I have one too – I don’t like being a passenger in someone else’s car. I don’t like sitting in the front seat seeing the traffic coming from a different angle. I fear we will crash, or an animal will jump out in front of us from nowhere and we will crash that way.
Previously, I didn’t know where this came from, but it struck me, a grown woman in my 40’s who has driven the length and breadth of the UK for years, that it was a bit ridiculous. And it gets worse, not better!
I then read one of my favourite blogs, The School of Life, and they did an article about how, if you fear The End of the World, then it has already happened. If you fear strange men, then something happened with strange men. If you fear sudden death, then sudden death was a possibility or a reality for you at some stage.
Aaahh!!! There it is. I have ‘a thing’ because of what happened!!
So I’m just putting it out there…. Do you have a thing? Is it related to what happened to you? Do you want to resolve it? Or do you just live with it?
My partner drives slowly for me, so that I don’t start clinging onto the seat with both hands and making him worry. He doesn’t go in the fast lane. He is a man’s man and probably drives normally when I’m not there, but for me he caters to the fallout from what happened to me.
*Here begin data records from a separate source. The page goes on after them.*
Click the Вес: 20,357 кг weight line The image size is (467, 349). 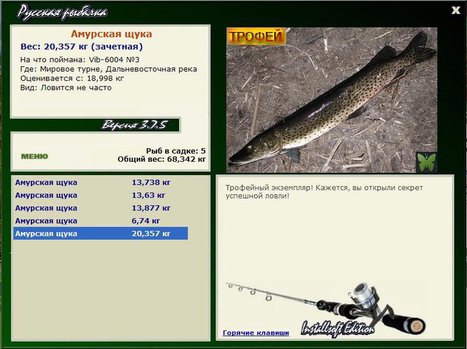point(82,47)
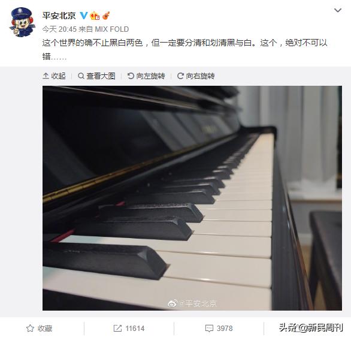Click the piano keyboard photo
The height and width of the screenshot is (340, 351).
coord(192,198)
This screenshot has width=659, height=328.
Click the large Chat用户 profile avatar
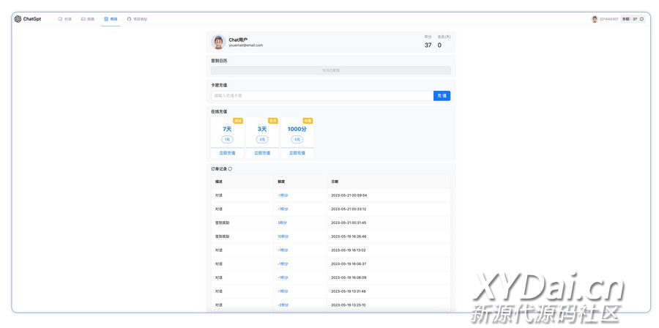tap(218, 42)
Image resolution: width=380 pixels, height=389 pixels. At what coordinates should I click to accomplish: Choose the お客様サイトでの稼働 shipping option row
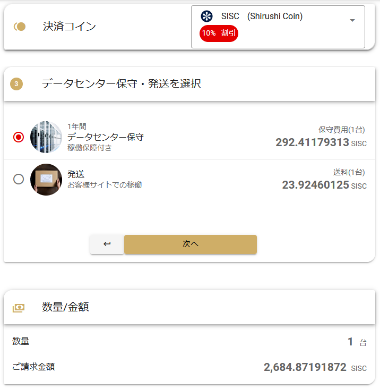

Because he drives slowly, I relax. Because he is calm, I’m calmer and can see how silly my fear is.
But it has struck me that something has been put into my life at a very early age and I don’t know enough about the brain to know whether it can ever go away. It may be one of those things that I just live with, although care and openness with it does help.
This post is just for survivors really, just for us to be able to explore and say, ‘Hey yeah, me too. I do this thing where….’ and we can just be as we are, with our different experiences and coping mechanisms. In a funny way, we make the truth visible when we have these things and we make care visible when we treat them kindly.